» **Problem**: Swap every "dropdown" in the lines below for "menu", then write all the lines out again with nothing else changed.

'''

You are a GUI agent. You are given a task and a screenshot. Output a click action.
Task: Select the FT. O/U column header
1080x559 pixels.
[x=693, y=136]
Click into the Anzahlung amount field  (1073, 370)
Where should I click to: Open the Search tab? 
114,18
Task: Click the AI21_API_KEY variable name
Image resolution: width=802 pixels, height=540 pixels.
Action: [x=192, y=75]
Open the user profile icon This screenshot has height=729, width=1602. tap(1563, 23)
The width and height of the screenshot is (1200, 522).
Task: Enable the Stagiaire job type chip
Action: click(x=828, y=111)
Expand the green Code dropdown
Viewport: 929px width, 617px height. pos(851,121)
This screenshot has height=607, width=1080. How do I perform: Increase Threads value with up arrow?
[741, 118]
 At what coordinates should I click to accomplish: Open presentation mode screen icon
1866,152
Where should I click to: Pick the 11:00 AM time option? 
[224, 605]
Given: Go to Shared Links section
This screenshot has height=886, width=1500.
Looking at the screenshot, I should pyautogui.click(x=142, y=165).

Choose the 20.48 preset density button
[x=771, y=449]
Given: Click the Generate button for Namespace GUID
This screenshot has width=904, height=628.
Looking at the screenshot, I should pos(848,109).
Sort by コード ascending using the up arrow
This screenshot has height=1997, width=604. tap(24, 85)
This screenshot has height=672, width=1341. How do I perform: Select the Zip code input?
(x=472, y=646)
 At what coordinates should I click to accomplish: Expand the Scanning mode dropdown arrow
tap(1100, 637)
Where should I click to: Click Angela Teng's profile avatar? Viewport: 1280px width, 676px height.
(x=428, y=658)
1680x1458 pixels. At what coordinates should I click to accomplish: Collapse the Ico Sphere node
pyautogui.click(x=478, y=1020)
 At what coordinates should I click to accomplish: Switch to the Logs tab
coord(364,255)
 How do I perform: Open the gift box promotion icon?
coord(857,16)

'''

» **Completed exercise**:
You are a GUI agent. You are given a task and a screenshot. Output a click action.
Task: Select the FT. O/U column header
1080x559 pixels.
[x=693, y=136]
Click into the Anzahlung amount field  (1073, 370)
Where should I click to: Open the Search tab? 
114,18
Task: Click the AI21_API_KEY variable name
Image resolution: width=802 pixels, height=540 pixels.
Action: [x=192, y=75]
Open the user profile icon This screenshot has height=729, width=1602. tap(1563, 23)
The width and height of the screenshot is (1200, 522).
Task: Enable the Stagiaire job type chip
Action: click(x=828, y=111)
Expand the green Code menu
Viewport: 929px width, 617px height. pos(851,121)
This screenshot has height=607, width=1080. How do I perform: Increase Threads value with up arrow?
[741, 118]
 At what coordinates should I click to accomplish: Open presentation mode screen icon
1866,152
Where should I click to: Pick the 11:00 AM time option? 
[224, 605]
Given: Go to Shared Links section
This screenshot has height=886, width=1500.
Looking at the screenshot, I should pyautogui.click(x=142, y=165).

Choose the 20.48 preset density button
[x=771, y=449]
Given: Click the Generate button for Namespace GUID
This screenshot has width=904, height=628.
Looking at the screenshot, I should pos(848,109).
Sort by コード ascending using the up arrow
This screenshot has height=1997, width=604. tap(24, 85)
This screenshot has height=672, width=1341. How do I perform: Select the Zip code input?
(x=472, y=646)
 At what coordinates should I click to accomplish: Expand the Scanning mode menu arrow
tap(1100, 637)
Where should I click to: Click Angela Teng's profile avatar? Viewport: 1280px width, 676px height.
(x=428, y=658)
1680x1458 pixels. At what coordinates should I click to accomplish: Collapse the Ico Sphere node
pyautogui.click(x=478, y=1020)
 At what coordinates should I click to accomplish: Switch to the Logs tab
coord(364,255)
 How do I perform: Open the gift box promotion icon?
coord(857,16)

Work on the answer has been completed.